▸ **Extrait choisi**:
────────────────────
Nous attendons avec intérêt le rapport de la Commission des
questions politiques à cet égard. Il incombera en dernier lieu
-peut être dès la 99ème session du Comité des
ministres, que je présiderai en novembre prochain- aux Gouvernements de
prendre la décision appropriée. Il est également et
à l'évidence crucial, pour le succès d'une telle
entreprise, qu'un chef d'Etat ou de Gouvernement accepte, en temps voulu,
d'assumer la présidence de ce sommet, comme ce fut le cas pour le Sommet
de Vienne. Nous verrons, au cours des mois prochains, si cette condition est
remplie. En attendant, il va de soi que le dialogue se poursuivra entre le
Comité des ministres et l'Assemblée.
" En ce qui concerne le respect des engagements et les mécanismes
de suivi, je tiens à rappeler que la dernière session
ministérielle s'est ouverte par une séance informelle et un
discours introductif prononcé par le ministre russe des Affaires
étrangères. M. Evgueni Primakov, consacré à
"la Russie au Conseil de l'Europe". La déclaration du président
danois, à la clôture de la session, a confirmé que les
débats avaient été pour l'essentiel consacrés
à la Russie en tant que nouvel Etat membre du Conseil de l'Europe, y
compris la réforme démocratique, les droits de l'homme et la
situation en Tchétchénie. A cet égard, les ministres ont
fait part "de leur préoccupation constante et de leur profond regret que
le conflit en Tchétchénie n'ait toujours pas été
résolu et ont fait valoir la nécessité d'une solution
politique pacifique dans le meilleur délai possible". Le débat
qui aura lieu demain à l'Assemblée sur le rapport volumineux de
la commission ad hoc présidée par M. Muehlemann sera,
à cet égard, du plus grand intérêt.
────────────────────
▸ **Jeu de données**:
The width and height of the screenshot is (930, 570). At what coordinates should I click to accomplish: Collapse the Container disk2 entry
────────────────────
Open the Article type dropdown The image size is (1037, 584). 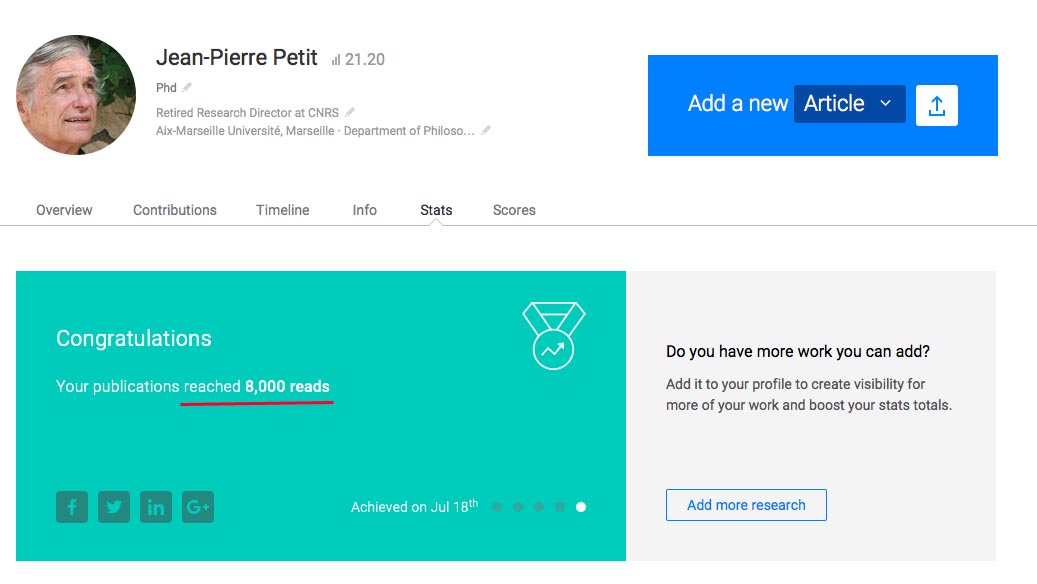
────────────────────
▸ **Consignes**:
• 1. Résumez l'extrait en deux phrases.
• 2. D'après l'extrait, qui a prononcé le discours introductif de la dernière session ministérielle ?
• 3. Citez le passage de l'extrait qui commence par « Nous attendons avec » et se poursuit jusqu'à « ministres et l'Assemblée. ».

▸ **Corrigé**:
• 1. Le rapport de la Commission des questions politiques est attendu, mais la décision sur un sommet reviendra aux Gouvernements, peut-être dès la 99ème session du Comité des ministres, et sa réussite suppose qu'un chef d'Etat ou de Gouvernement accepte de le présider, comme pour le Sommet de Vienne. La dernière session ministérielle, ouverte par un discours de M. Evgueni Primakov, a surtout porté sur la Russie comme nouvel Etat membre, et les ministres y ont exprimé leur préoccupation face au conflit non résolu en Tchétchénie en appelant à une solution politique pacifique.

• 2. Le ministre russe des Affaires étrangères, M. Evgueni Primakov.

• 3.
Nous attendons avec intérêt le rapport de la Commission des
questions politiques à cet égard. Il incombera en dernier lieu
-peut être dès la 99ème session du Comité des
ministres, que je présiderai en novembre prochain- aux Gouvernements de
prendre la décision appropriée. Il est également et
à l'évidence crucial, pour le succès d'une telle
entreprise, qu'un chef d'Etat ou de Gouvernement accepte, en temps voulu,
d'assumer la présidence de ce sommet, comme ce fut le cas pour le Sommet
de Vienne. Nous verrons, au cours des mois prochains, si cette condition est
remplie. En attendant, il va de soi que le dialogue se poursuivra entre le
Comité des ministres et l'Assemblée.